First of all, welcome to David!

Did I read correctly that some Moraeas grow at a depth of 30-40 cm? That would be below the freeze line here. I guess since they are winter growers it wouldn't work, but I wonder if they could have their seasons switched to bloom in spring/summer here is USDA zone 6. Any thoughts?

Hi Dell,
I guess the secret would be in the storage of the Moraeas. I don't grow
Moraeas but I grow other spring irids, they often need quite high winter light levels to produce flowering sized bulbs on an annual basis. Hence I would try and store them as long as possible through the winter so that the emerging bulbs get as much light as you can possibly give them. However there is often a very fine line between holding back a bulb and dessicating it. Lauw may be able to give you a better idea about storing Moraea.

Best Wishes,
From ???@??? Wed Jul 10 07:39:26 2002
Date: Wed, 10 Jul 2002 07:39:26 
To: "Pacific Bulb Society" <>
From: Mary Sue Ittner <>
Subject: Re: Moraea and how deep to plant

Dear All,

I find this topic of how deep to plant bulbs very interesting.
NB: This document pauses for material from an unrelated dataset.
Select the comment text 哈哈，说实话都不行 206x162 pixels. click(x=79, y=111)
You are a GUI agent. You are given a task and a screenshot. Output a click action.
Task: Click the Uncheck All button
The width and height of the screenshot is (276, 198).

I recall when we were talking about Nerines on the IBS forum that someone from Tasmania had found in his climate that planting them deeply was very helpful even though you always read to plant them just below the surface.

When we were talking about Moraeas, on the other hand, I think it was Dirk who said that if when planting them in containers you plant them too deeply they won't flower. He said they could pull themselves down, but not up. Lauw once observed to me that Moraea polyanthos he always found close to the surface and I often find Moraeas in my raised beds to be close to the surface as well. I am wondering if there is a difference between what you would do in raised beds, containers, and the ground or are we just saying that different species have different needs which would make sense.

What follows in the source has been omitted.